Charles Goulding and Valentina Alzate consider the use of 3D printing in the planning and design iteration process for big projects.
Bent Flyvbjerg and Dan Gardner have written a highly informative book titled “How Big Things Get Done,” which sheds light on the reasons behind the astonishing failure rate of 99.5% for major projects.
The book’s message is especially relevant in today’s climate, as the United States embarks on numerous large-scale infrastructure projects with the Chips Act, as well as clean energy projects with the Inflation Reduction Act (IRA). Flyvbjerg is a Danish Professor, speaker, advisor, and author who has consulted on projects worth over one hundred billion dollars. Gardner is a NY Times best-selling author.
The sheer number of large projects that have failed is astounding. These projects include Boston’s Big Dig, California’s fast rail system, as well as numerous Olympic venues. To avoid failure, Flyvbjerg and Gardner recommend careful planning and modular construction based on concepts learned from LEGO building blocks. The LEGO modular brick design originated in Flyvbjerg’s Danish homeland.
The authors also recommend leveraging proven technologies and experienced project leaders. The authors support their analysis with data from the few big projects that have not failed, including the design and construction of the Apple Headquarters and the Empire State Building, as well as Pixar Movie productions, and the projects undertaken by Frank Gehry, a renowned Canadian-American architect.
The Empire State Building’s unique modular design involved its’ construction as 102 separate floors. Similarly, Pixar and Gerhy went to incredible lengths to meticulously model their designs. Despite vastly different project goals, Pixar Studios and Frank Gerhy’s projects are similar in that they require a significant amount of time within the pre-project modeling and design phases.
These design phases are so in-depth that the actual execution of the project is almost anti-climactic. In fact, Gerhy’s design focus is so intense and meticulous that it is likened to the creation of a digital twin (see our article on digital twin design for helicopters). A digital twin is a digital model of a design that is almost indistinguishable from its’ real world, physical counterpart.
The Research & Development Tax Credit
The now permanent Research and Development (R&D) Tax Credit is available for companies developing new or improved products, processes and/or software.

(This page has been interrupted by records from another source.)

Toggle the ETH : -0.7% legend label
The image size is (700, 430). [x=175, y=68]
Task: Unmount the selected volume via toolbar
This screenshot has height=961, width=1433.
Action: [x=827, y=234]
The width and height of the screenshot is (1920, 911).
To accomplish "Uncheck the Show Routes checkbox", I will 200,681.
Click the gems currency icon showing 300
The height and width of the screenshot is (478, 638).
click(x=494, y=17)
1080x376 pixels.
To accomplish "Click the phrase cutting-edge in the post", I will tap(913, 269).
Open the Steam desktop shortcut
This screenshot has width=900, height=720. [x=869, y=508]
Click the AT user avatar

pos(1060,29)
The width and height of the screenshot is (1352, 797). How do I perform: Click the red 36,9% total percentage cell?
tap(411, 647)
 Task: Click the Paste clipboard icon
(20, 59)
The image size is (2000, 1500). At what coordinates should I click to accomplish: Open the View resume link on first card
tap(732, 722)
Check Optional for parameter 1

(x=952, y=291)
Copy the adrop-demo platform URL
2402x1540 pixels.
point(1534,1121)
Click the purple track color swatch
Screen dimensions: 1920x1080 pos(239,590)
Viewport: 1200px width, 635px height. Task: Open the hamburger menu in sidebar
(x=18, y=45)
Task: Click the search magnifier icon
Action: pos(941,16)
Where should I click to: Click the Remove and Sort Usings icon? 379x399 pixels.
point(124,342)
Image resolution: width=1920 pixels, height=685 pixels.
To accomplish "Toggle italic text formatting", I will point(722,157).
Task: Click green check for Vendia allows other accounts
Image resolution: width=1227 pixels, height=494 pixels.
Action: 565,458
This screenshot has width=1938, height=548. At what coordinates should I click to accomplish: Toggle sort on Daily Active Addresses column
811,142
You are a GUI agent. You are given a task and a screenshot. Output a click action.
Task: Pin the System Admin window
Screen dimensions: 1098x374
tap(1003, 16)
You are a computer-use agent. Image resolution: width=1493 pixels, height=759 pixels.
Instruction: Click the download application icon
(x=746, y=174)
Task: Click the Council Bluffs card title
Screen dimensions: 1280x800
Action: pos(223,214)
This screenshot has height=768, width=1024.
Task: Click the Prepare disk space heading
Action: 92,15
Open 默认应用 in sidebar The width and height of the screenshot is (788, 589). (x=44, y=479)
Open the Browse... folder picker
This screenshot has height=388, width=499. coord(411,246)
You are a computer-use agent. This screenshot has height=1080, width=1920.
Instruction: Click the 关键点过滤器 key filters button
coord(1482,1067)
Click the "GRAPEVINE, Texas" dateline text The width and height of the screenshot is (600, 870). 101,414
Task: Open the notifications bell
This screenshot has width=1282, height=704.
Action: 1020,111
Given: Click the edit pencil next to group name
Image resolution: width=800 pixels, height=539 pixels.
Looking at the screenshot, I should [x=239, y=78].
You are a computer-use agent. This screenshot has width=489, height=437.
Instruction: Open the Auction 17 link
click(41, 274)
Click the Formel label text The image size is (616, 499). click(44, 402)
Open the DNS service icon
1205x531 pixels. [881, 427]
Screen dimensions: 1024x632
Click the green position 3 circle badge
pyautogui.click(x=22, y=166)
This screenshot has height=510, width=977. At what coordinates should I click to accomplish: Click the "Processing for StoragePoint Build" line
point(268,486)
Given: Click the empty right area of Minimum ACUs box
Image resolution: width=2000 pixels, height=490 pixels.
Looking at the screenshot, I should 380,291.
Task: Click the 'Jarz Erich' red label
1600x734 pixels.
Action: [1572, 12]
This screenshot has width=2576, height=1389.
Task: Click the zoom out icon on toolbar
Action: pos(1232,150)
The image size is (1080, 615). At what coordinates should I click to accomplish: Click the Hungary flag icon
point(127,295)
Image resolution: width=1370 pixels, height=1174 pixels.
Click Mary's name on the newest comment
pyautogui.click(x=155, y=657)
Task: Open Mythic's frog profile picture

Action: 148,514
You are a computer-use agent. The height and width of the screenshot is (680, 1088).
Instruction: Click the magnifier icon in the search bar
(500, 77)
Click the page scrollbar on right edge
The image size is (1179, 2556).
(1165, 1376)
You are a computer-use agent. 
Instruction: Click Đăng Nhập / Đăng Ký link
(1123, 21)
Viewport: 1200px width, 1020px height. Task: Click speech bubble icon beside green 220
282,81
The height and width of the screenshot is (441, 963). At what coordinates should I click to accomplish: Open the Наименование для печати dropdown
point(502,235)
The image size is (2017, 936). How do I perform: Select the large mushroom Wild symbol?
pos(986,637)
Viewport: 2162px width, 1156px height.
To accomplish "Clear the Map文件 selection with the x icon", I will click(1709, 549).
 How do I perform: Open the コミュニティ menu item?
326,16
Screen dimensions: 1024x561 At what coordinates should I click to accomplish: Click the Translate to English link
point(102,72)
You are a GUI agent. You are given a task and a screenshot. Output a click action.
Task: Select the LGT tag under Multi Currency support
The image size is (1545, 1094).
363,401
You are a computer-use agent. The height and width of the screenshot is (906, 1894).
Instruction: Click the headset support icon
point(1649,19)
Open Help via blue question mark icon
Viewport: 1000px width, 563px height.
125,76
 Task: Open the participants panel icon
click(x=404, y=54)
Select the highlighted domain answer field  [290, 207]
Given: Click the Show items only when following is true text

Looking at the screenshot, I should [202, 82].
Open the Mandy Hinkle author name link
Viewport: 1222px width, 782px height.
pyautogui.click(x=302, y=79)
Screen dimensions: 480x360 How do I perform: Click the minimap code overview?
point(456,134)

3D printing can help boost a company’s R&D Tax Credits. Wages for technical employees creating, testing and revising 3D printed prototypes can be included as a percentage of eligible time spent for the R&D Tax Credit. Similarly, when used as a method of improving a process, time spent integrating 3D printing hardware and software counts as an eligible activity. Lastly, when used for modeling and preproduction, the costs of filaments consumed during the development process may also be recovered.
Whether it is used for creating and testing prototypes or for final production, 3D printing is a great indicator that R&D Credit eligible activities are taking place. Companies implementing this technology at any point should consider taking advantage of R&D Tax Credits.
With the unprecedented level of major projects commencing in the United States, Flyvbjerg and Gardner’s book has become increasingly relevant. The need for greater levels of pre-project design is a perfect opportunity for 3D printing.
Specifically, 3D printing can allow designers to effectively model their designs and reduce errors through rapid prototyping and design validation.